Biodynamics is a very large subject, but in (very) brief terms it is an extension of organic agriculture, whereby the producer follows the philosophy of Rudolph Steiner, and applies the nine biodynamic preparations he prescribes as an alternative to chemical vineyard applications. In addition, work in the vineyard and cellar is carried out according to a biodynamic lunar calendar (created by Maria Thun a little over fifty years ago and perpetuated by her son, Matthias). The Demeter Association is an internationally recognised certifying body for biodynamic viticulture, and Gut Oggau is a member.

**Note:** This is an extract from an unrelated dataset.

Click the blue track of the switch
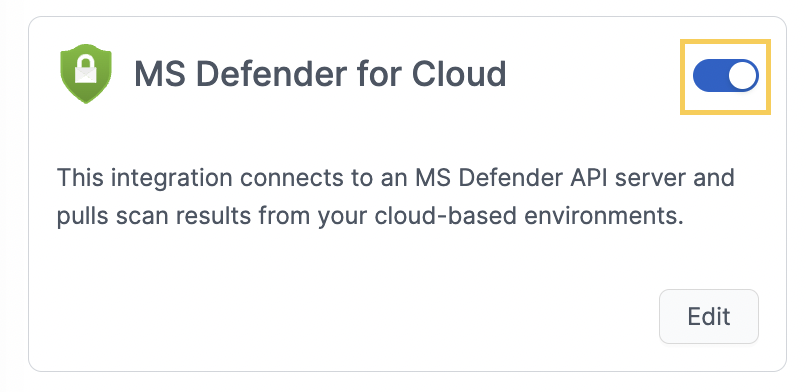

That’s a cracking summary of natural winemaking. Your point about natural wines lasting is timely. Just yesterday the Vignerons Indépendants put out an article basically saying natural wines are all the same and not for the long term. Having shared a bottle of Coutelou 07 sparkling white on Sunday night which was fresh and bright with no sulfites it really annoys me how lazy and stereotypical some people are.
I have had the good fortune to taste Oggau Wines and can only endorse your recommendation, they struck me as clear, classic wines expressing the grape, the land and the people. One question, would I be right in thinking that Austria has taken to natural winemaking much more than Germany?
Thanks for another excellent article.
I’d call myself an advocate, but not an evangelist, for natural wines. But this is based on drinking very widely, and of all sorts of wines from Classed Growth Bordeaux to Savoie Gringet (which from one source is qualitatively not too far short 😉). I’m sure much of the criticism against natural wines comes from people who have little experience of them, and haven’t sought out the best.